Removing Sensitive Information from Git with git-filter-repo

Git has become the de facto standard in source control. Over 90% of respondents to the 2021 Stack Overflow Developer Survey indicated that they use Git. However, sometimes mistakes can be made and sensitive or secret information accidentally end up in the commit history.

Thankfully, tools such as git-filter-repo exist to help rewrite history (the history of a git repository anyway)! In this post, I am going to go through using git-filter-repo to scrub a password or secret from a git repository.

Before following the steps below, ensure that you do not have any branches, apart from your default branch.

Setting up Windows Subsystem for Linux 2

I am usually a Windows user; however, I found git-filter-repo was much easier to install on a Linux distribution. As a result, if you’re using Windows, I’d recommend setting up WSL2 by following the Microsoft guide to install WSL2 on Windows 10.

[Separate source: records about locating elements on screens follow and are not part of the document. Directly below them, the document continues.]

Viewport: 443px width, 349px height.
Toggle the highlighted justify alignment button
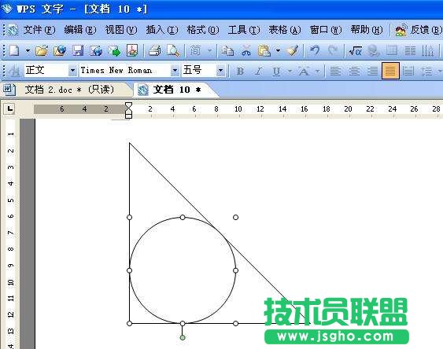pos(390,71)
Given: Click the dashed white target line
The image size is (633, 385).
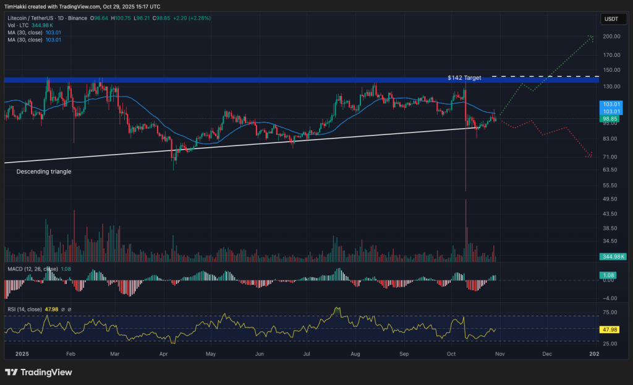Looking at the screenshot, I should (544, 77).
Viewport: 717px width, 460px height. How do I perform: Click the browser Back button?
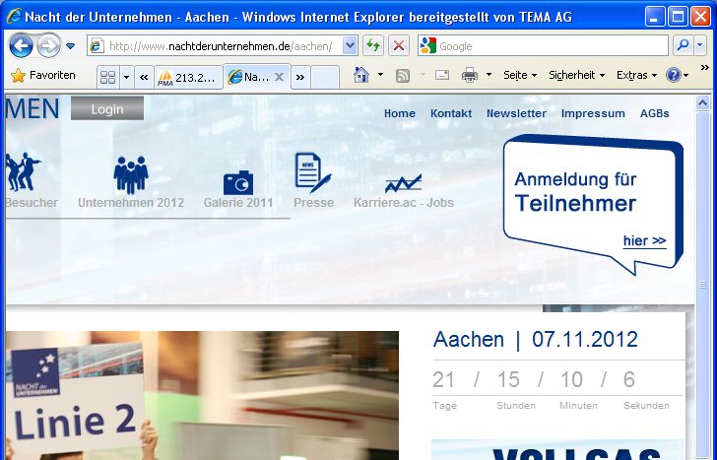(x=21, y=45)
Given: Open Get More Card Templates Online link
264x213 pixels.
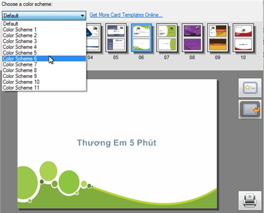Looking at the screenshot, I should [x=126, y=15].
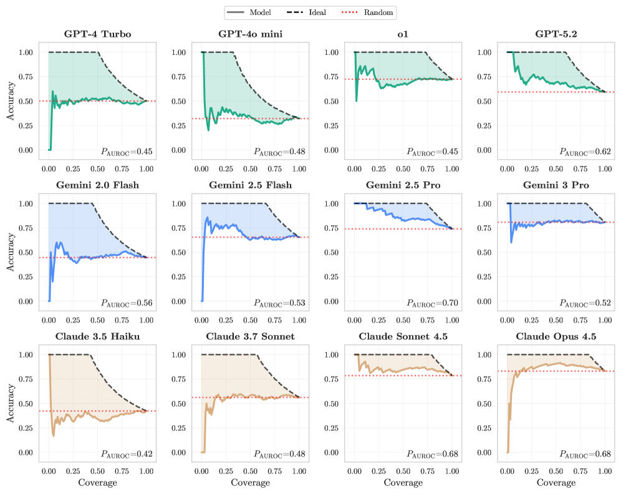621x494 pixels.
Task: Select the GPT-4o mini subplot title
Action: point(250,34)
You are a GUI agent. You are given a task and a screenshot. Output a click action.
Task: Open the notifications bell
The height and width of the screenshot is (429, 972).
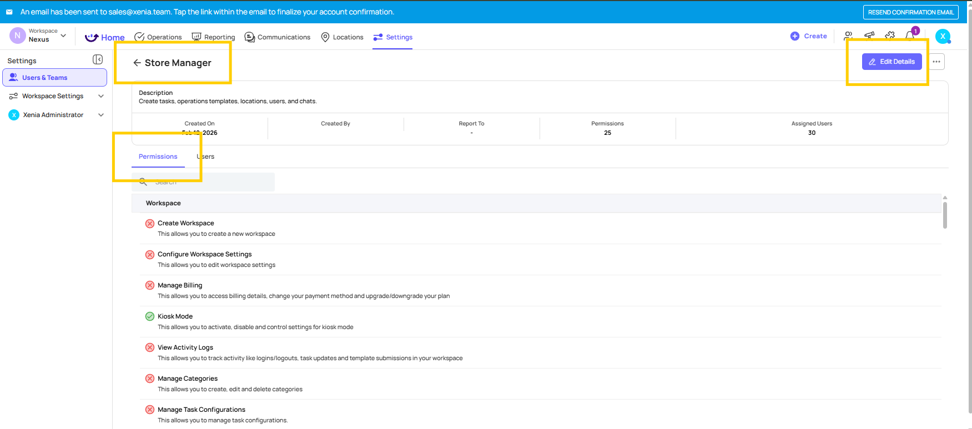coord(910,36)
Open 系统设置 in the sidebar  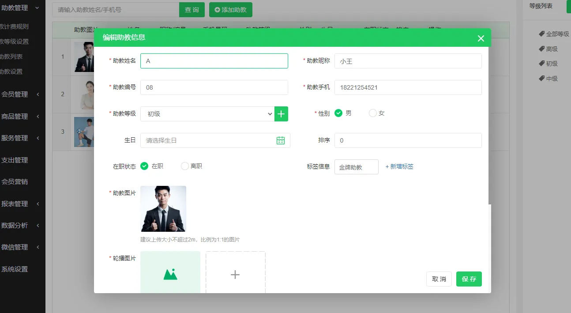pyautogui.click(x=15, y=269)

If you’re using Linux, you can just carry on to the next step!

Installing git-filter-repo

Now it is time to install git-filter-repo itself. The easiest way is to install a version using a package manager bundled with your Linux distribution. You can find the details of the package availability and versions on the install page.

Generally, you’ll run a command similar to the following (I was using an Ubuntu so was using the apt package manager).

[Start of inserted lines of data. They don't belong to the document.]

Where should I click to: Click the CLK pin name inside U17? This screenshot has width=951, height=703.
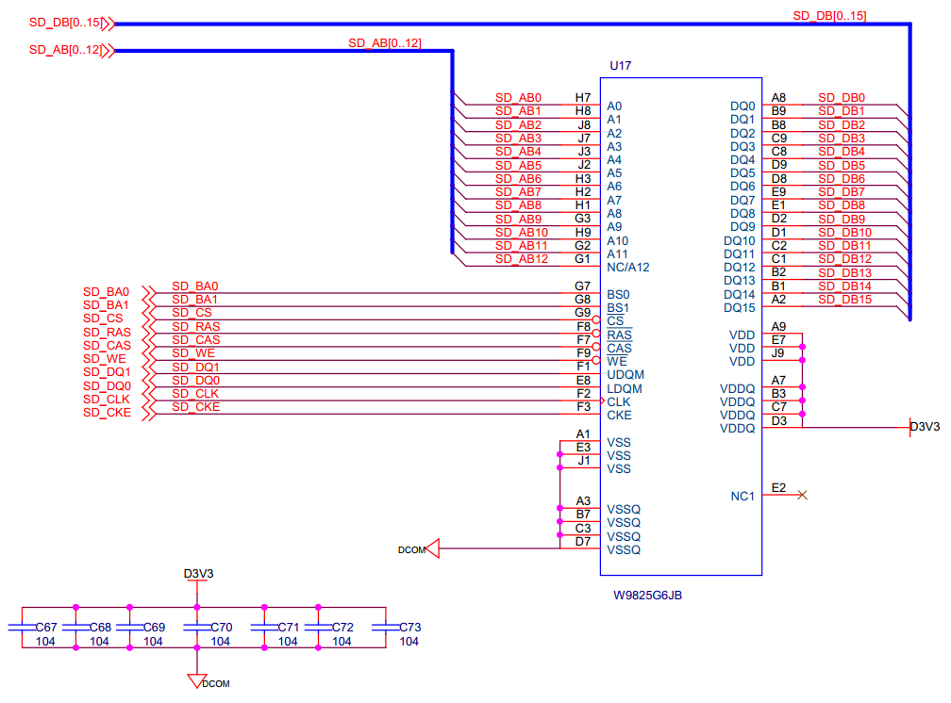[x=619, y=401]
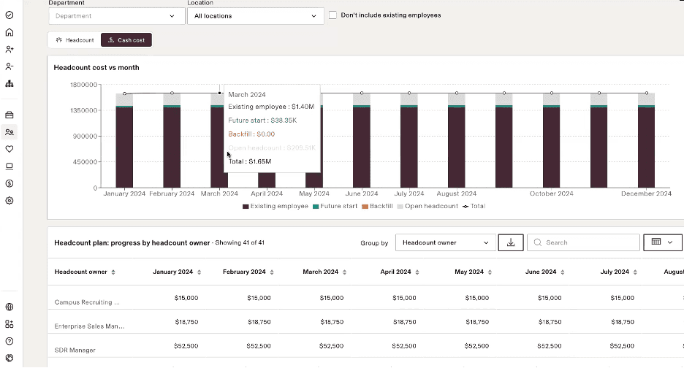
Task: Open the org chart sidebar icon
Action: click(x=10, y=83)
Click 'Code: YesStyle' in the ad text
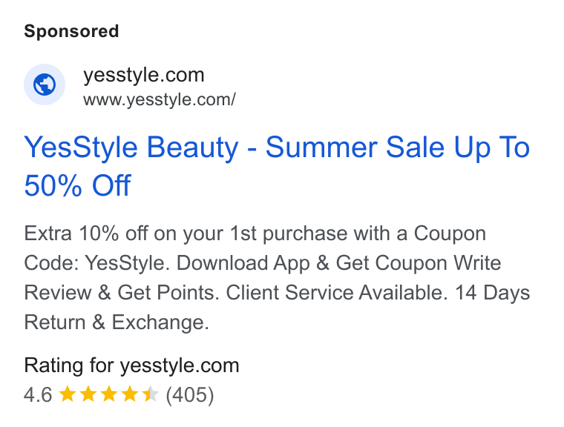The width and height of the screenshot is (564, 427). (x=96, y=263)
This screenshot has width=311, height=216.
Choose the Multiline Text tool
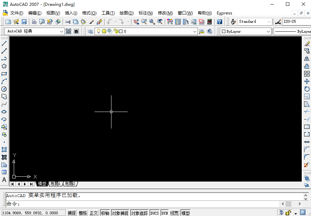pos(4,180)
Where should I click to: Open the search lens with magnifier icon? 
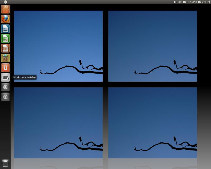coord(5,87)
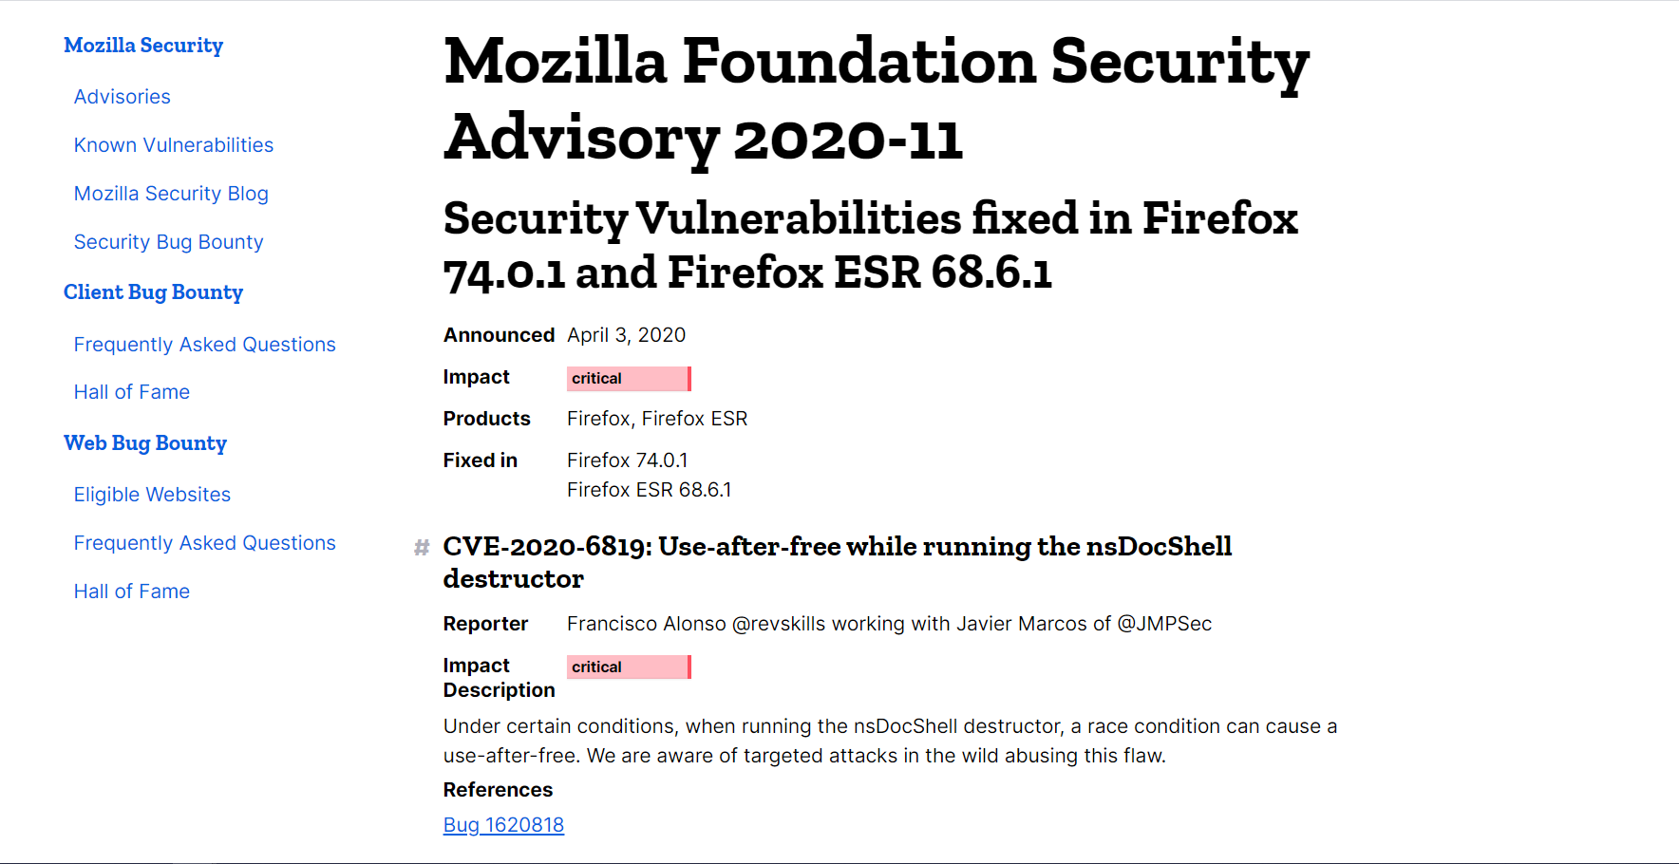Click the critical impact badge under Announced
The image size is (1679, 864).
click(628, 378)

apt install git-filter-repo

When it has finished installing, it is time to get a copy of the git repository.

Cloning the repository

If you don’t already have a copy of the git repository on your local computer you will need to clone it. Since we won’t be working on any files directly, we can get away with cloning a mirror repository. To do this run the following command.

git clone <url> --mirror

After it has finished cloning, it is time to tell git-filter-repo what information needs to be removed from the git repository’s history.

Using git-filter-repo

First, we need to create a file to tell git-filter-repo what expressions we want to search for and what we want them to be replaced with.

The following expressions.txt file is a quick example of replacing the text “P@ssw0rd” with empty space.

literal:P@ssw0rd==>

You can find other ways to match and replace text in git-filter-repo user manual, it supports literals, regex and more.

Now this file exists we can use git-filter-repo with the –replace-text option by running the following command.

git-filter-repo --replace-text expressions.txt

When it has finished, you should find that the files in your git repository no longer contain the sensitive or secret information.

Pushing to a remote repository

If you need to update a remote repository (such as one hosted on GitHub or GitLab) you can do this by pushing your repository to the server. You will need to use the –force option and have adequate permissions for it to work.

git remote add origin <url>
git push -u origin master –force

Summary

We setup WSL2 and install the git-filter-repo package. After this is done, we then clone and target repository ad use git-filter-repo to replace the sensitive information with blank text. The final step is to push the repository branch back to the remote repository (such as one hosted on GitHub or GitLab) to update it with the changes.